The Himalayan Zoological Park in Gangtok has recently had three births of red pandas as a part of the zoo's conservation breeding programme, officials told The Hindu on Wednesday.
“We had three cubs born and are expecting another birth in the coming weeks,” Gut Lepcha, the additional director of the Himalayan Zoological Park said over telephone from Gangtok.
Doing fine
The first cub was born on June 3, and the other two on June 20. All three of them are doing fine, Mr. Lepcha added.
This has been the most successful breeding season in the zoo's decade long programme.
Usually the zoo would have a pair of cubs born to one female in a season.
But this year two female red pandas have already given birth and a third one is expecting.
The conservation breeding programme for red pandas – the State animal of Sikkim – was initiated in 1997, when a female red panda was brought in from a zoo in Rotterdam in Holland and a male from the Padmaja Naidu Himalayan Zoological Park in Darjeeling.
After its first breeding success in 1999, the programme suffered a setback when the female from the zoo's parent stock died.
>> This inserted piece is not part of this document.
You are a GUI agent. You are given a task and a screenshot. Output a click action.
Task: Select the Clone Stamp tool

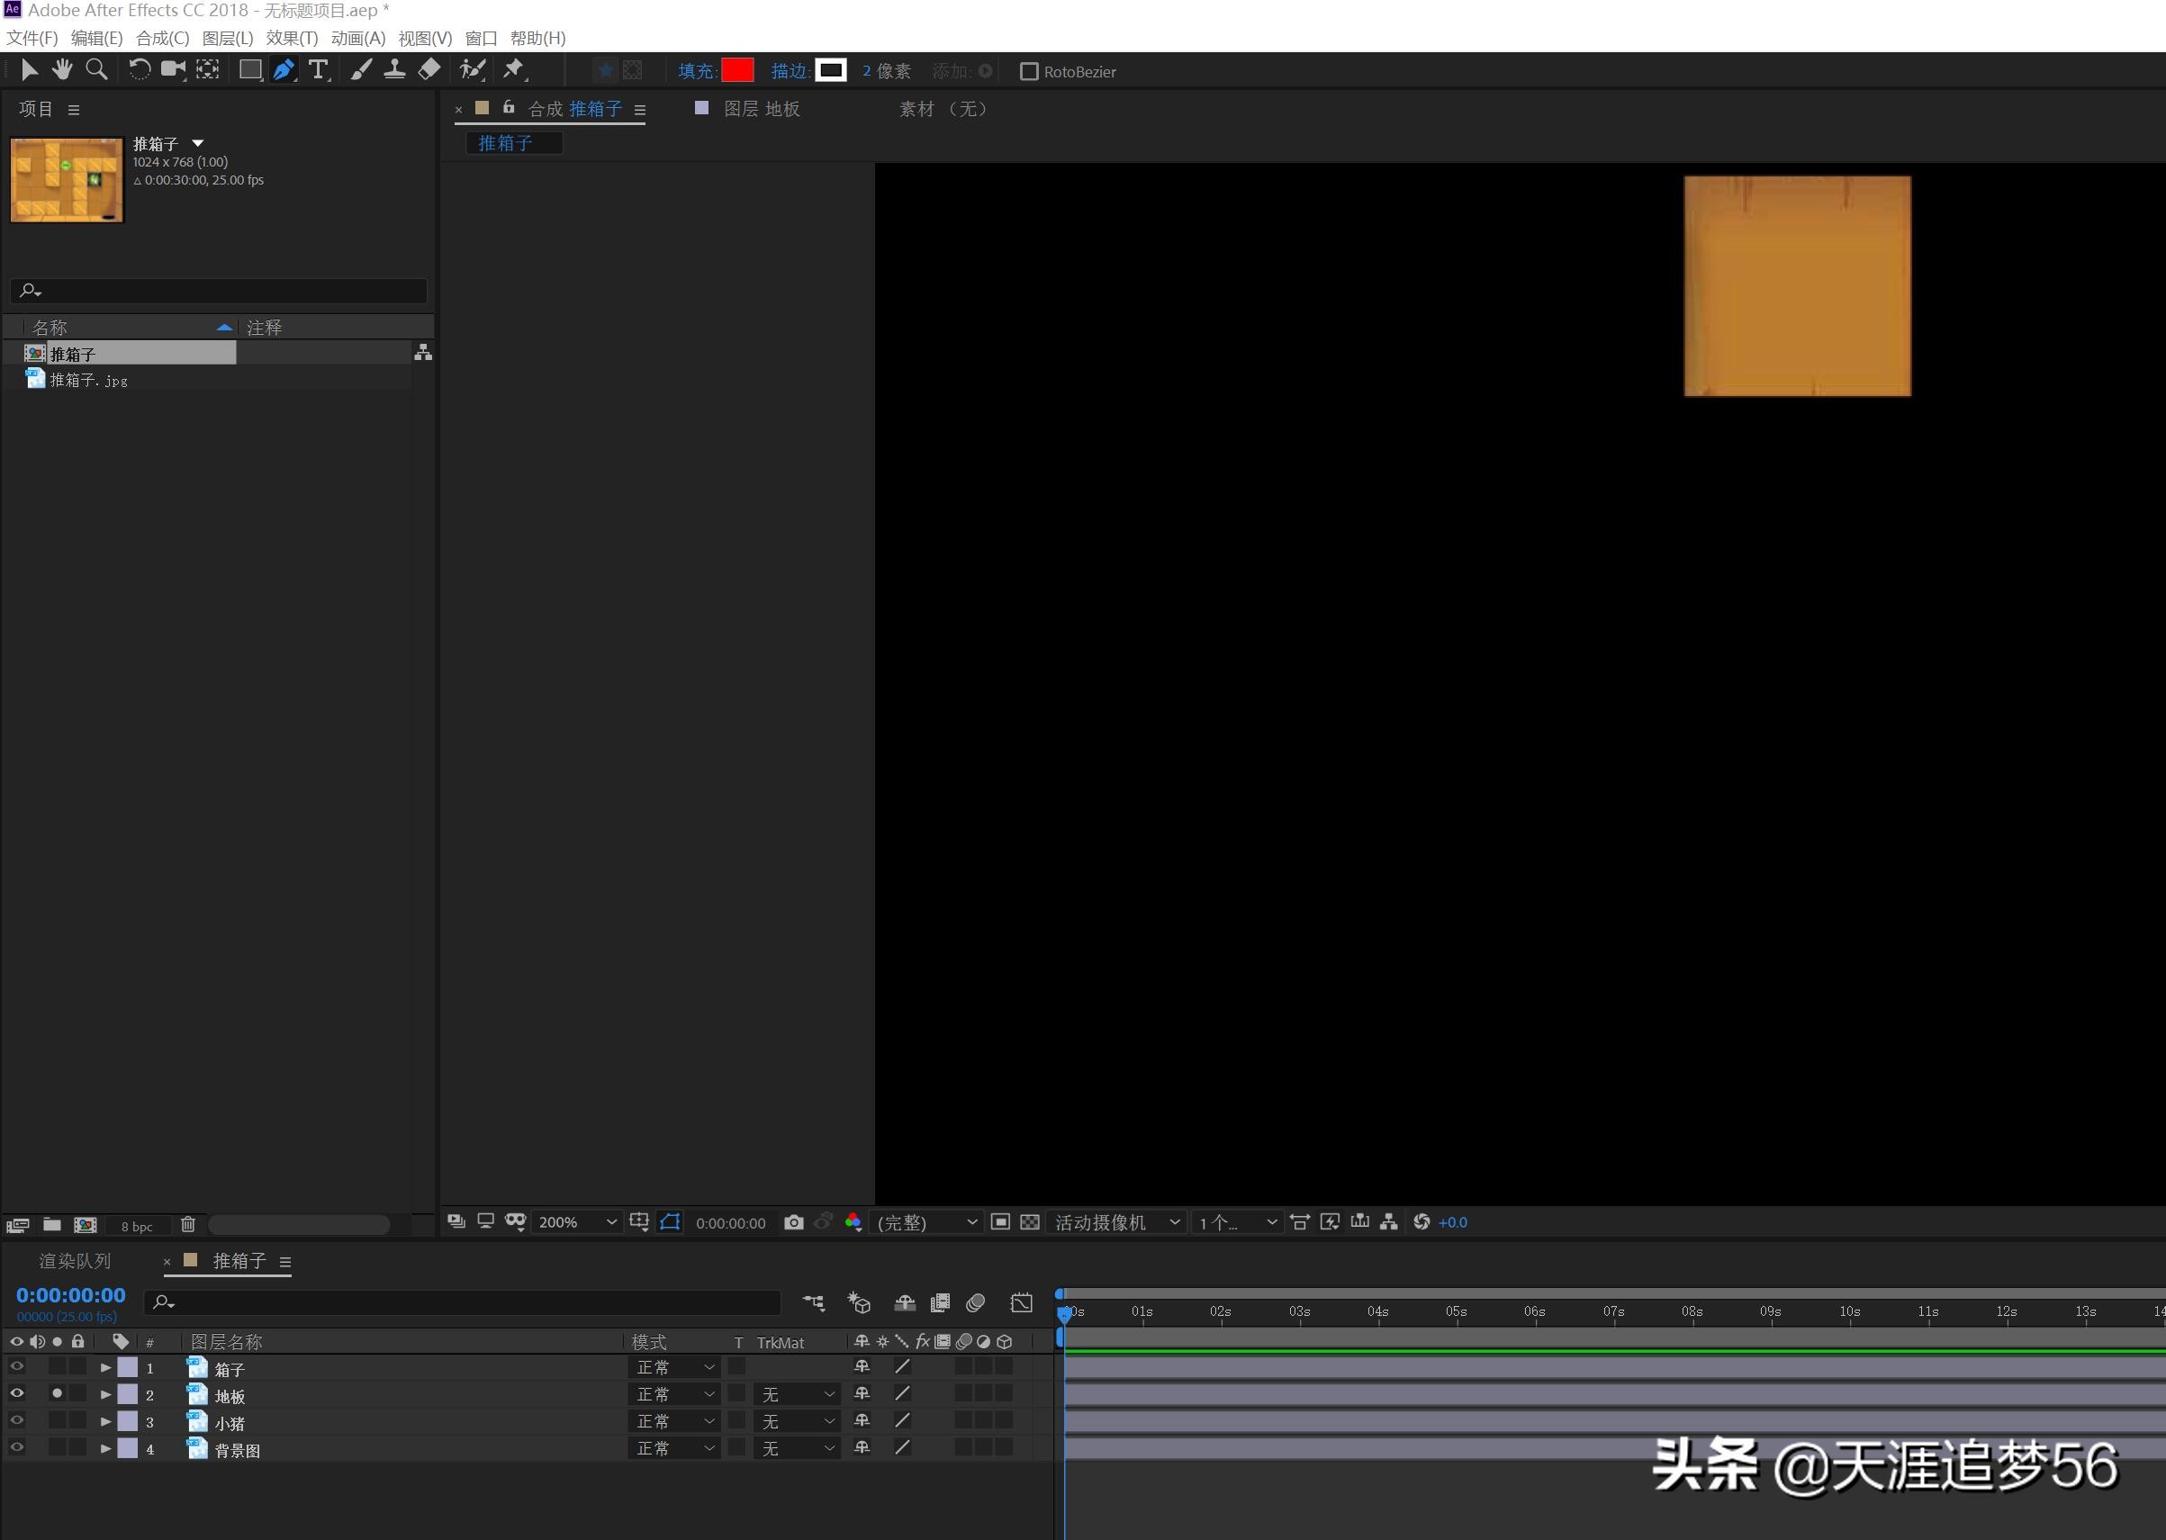click(395, 69)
The rescue of a red panda from the wild in 2005 gave a boost to the programme. So far, 14 cubs have been born at the zoo, Mr. Lepcha said.
Specific infrastructure
Zoo authorities have now brought in specific infrastructure for the programme including separate enclosures for breeding.
Home to several mammals and birds indigenous to the Himalayan region including snow leopards, Tibetan wolves, Himalayan black bears and several species of pheasants, the Central Zoo Authority has sanctioned the conservation breeding programme for the red pandas and the blood pheasant, the official bird of the State.